SG Firms Take Ethical High Road with AI

A high percentage of Singapore firms are concerned about the ethical use of AI.

The conclusion was part of a global study AI Momentum, Maturity and Models for Success, which was commissioned by Accenture Applied Intelligence, SAS and Intel, and conducted by Forbes Insights.

In the study, 36 percent of Singapore executives said that they have deployed AI-based technologies, and 71 percent noted that they train their technologists in ethics. Meanwhile, 67 percent said that they have an ethics committee to review the use of AI.

The high regard for ethics puts Singapore firms on par with global competition, said the report.
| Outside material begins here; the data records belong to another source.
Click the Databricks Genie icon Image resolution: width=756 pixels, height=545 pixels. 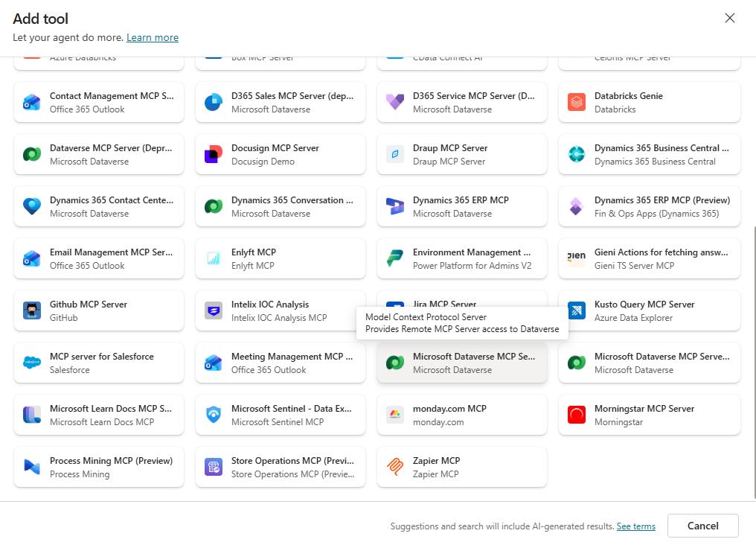(576, 102)
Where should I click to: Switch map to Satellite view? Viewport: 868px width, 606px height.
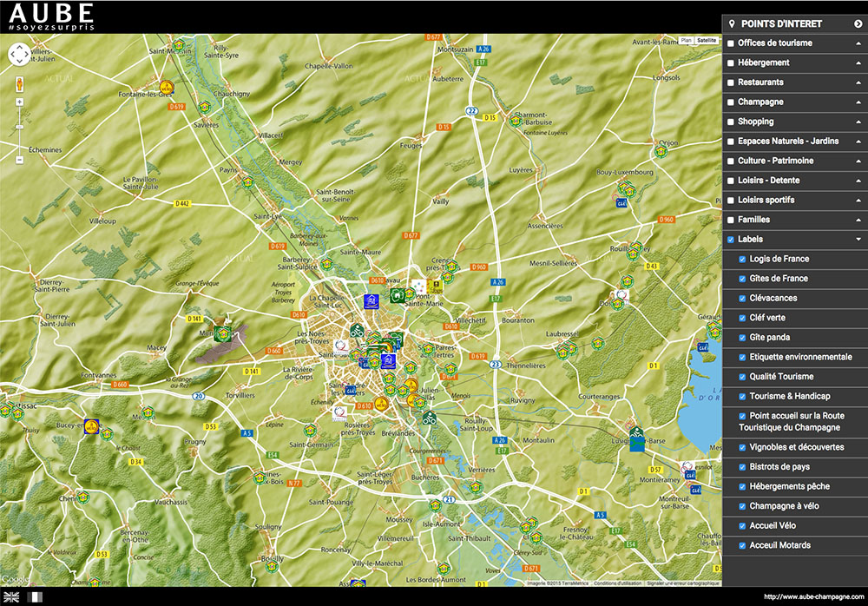click(707, 40)
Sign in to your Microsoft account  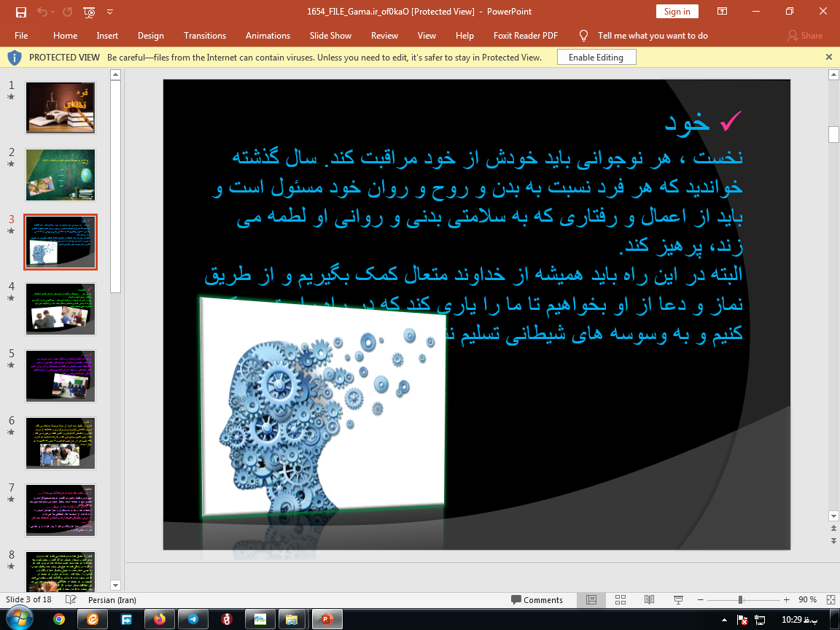pyautogui.click(x=677, y=12)
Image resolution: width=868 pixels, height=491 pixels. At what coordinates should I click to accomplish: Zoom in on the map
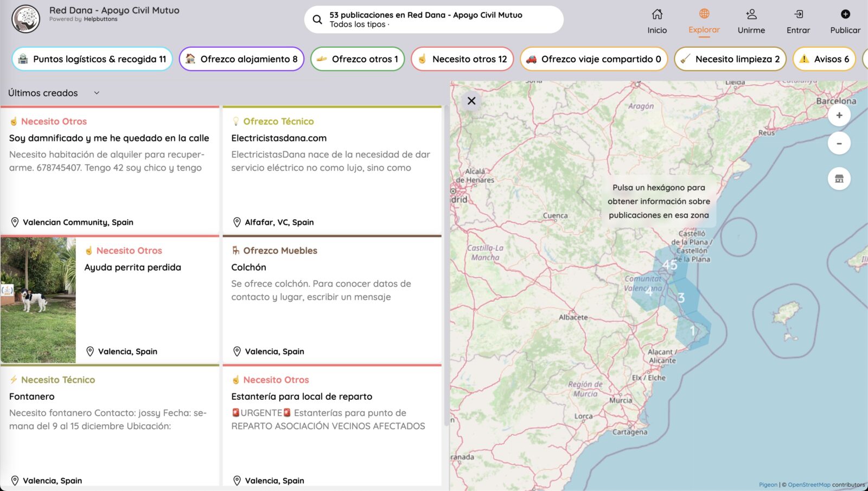pyautogui.click(x=839, y=115)
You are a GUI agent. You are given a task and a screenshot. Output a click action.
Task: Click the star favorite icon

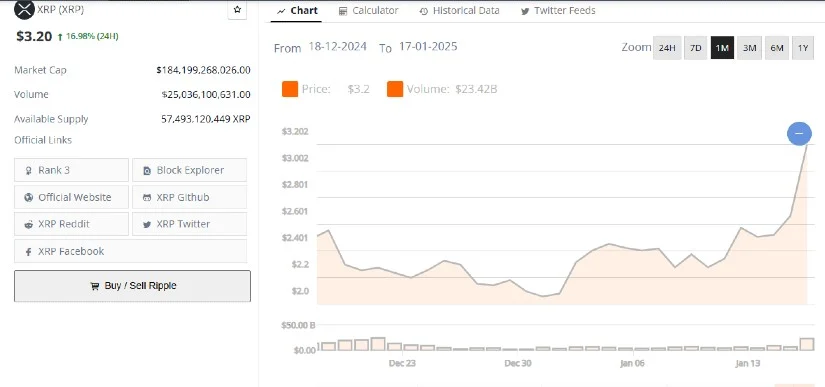pyautogui.click(x=237, y=9)
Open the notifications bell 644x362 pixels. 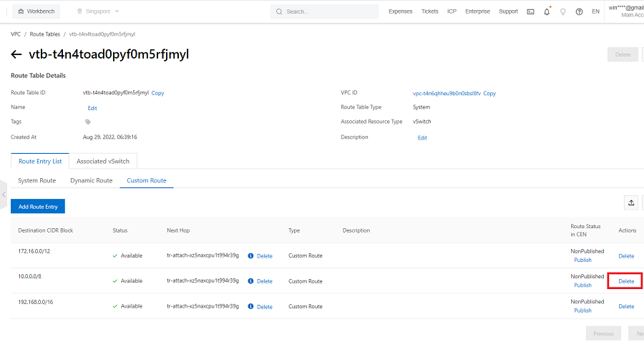(547, 11)
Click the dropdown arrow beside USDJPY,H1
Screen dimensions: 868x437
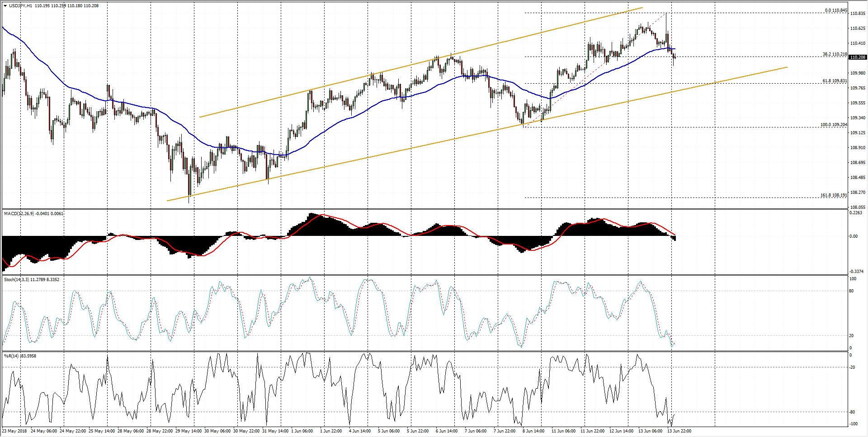[5, 6]
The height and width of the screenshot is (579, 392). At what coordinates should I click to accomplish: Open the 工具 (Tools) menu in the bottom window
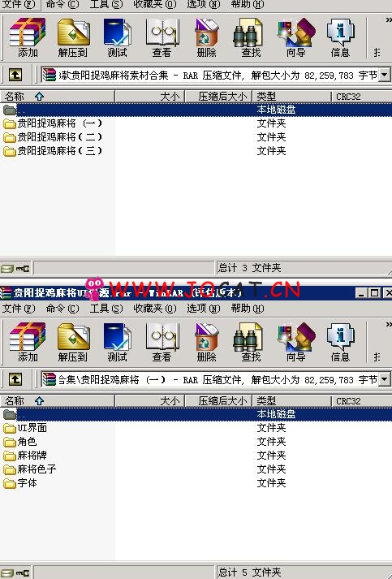(x=106, y=309)
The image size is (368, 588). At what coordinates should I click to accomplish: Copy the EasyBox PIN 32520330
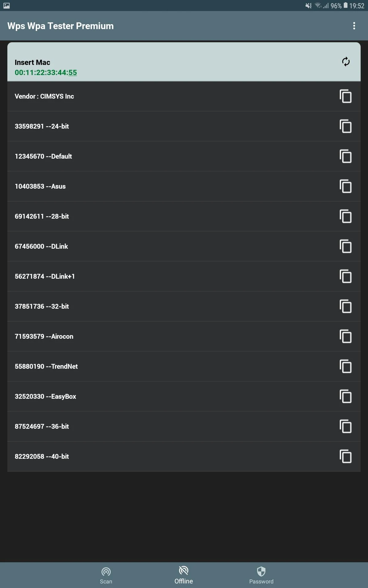tap(346, 397)
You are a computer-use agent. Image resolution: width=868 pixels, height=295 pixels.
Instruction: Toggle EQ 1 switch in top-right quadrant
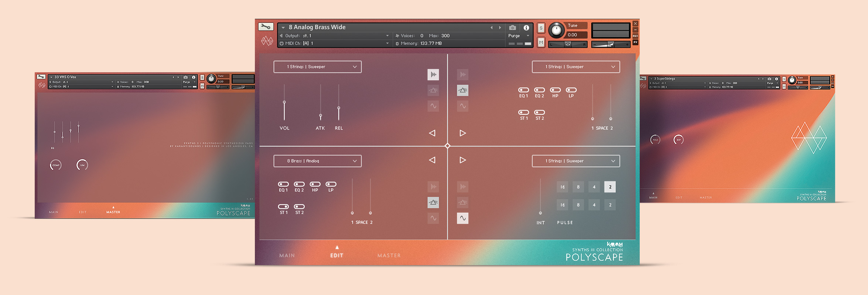coord(523,90)
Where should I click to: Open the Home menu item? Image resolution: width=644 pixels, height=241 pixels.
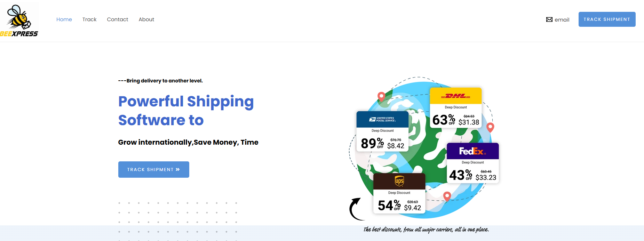pyautogui.click(x=64, y=19)
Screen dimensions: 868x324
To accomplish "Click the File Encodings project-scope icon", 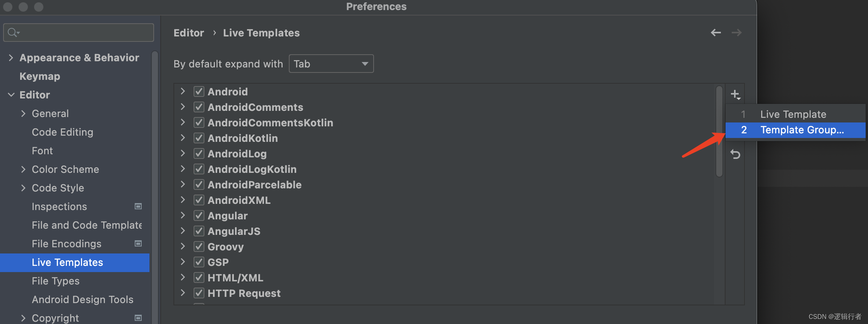I will pos(138,243).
Forty-three percent review their AI output at least weekly and 30 percent have a process in place for augmenting or overriding questionable results.

At the same time, Singapore executives trust AI with 65 percent saying that they will depend on AI to make the right predictions and suggest the appropriate actions.

Singapore firms also see a strong link between AI and analytics.

The study noted that 36 percent recognize that analytics play a major or central role in their company's AI efforts, while over half of Singapore executives agreed that AI will significantly reduce repetitive tasks over the next few years.

Sixty-five percent also believed AI will enable them to mine massive volumes of data faster to inform business decisions.

Attitudes toward AI are also positive.

Singapore executives view AI as augmenting the current workforce -- not taking away their jobs. 

Seventy-eight percent said that they do not anticipate any impact on jobs due to AI’s implementation, while 61 percent noted that AI is elevating job roles.

The above insights were discussed at Accenture’s recent Responsible AI Roundtable event. It featured Dr. Rumman Chowdhury, managing director and global lead for Responsible AI, Accenture Applied Intelligence; Deborah Rhee Santiago, managing director, Digital & Strategic Offerings – Legal, Accenture; and Lee Joon Seong, managing director, Accenture Applied Intelligence, ASEAN.

This discussion also highlighted the AI Fairness Tool that Accenture pioneered last year, which measures disparate impact, and corrects for predictive parity to achieve equal opportunity, addressing the importance of companies building ethics from the ground up.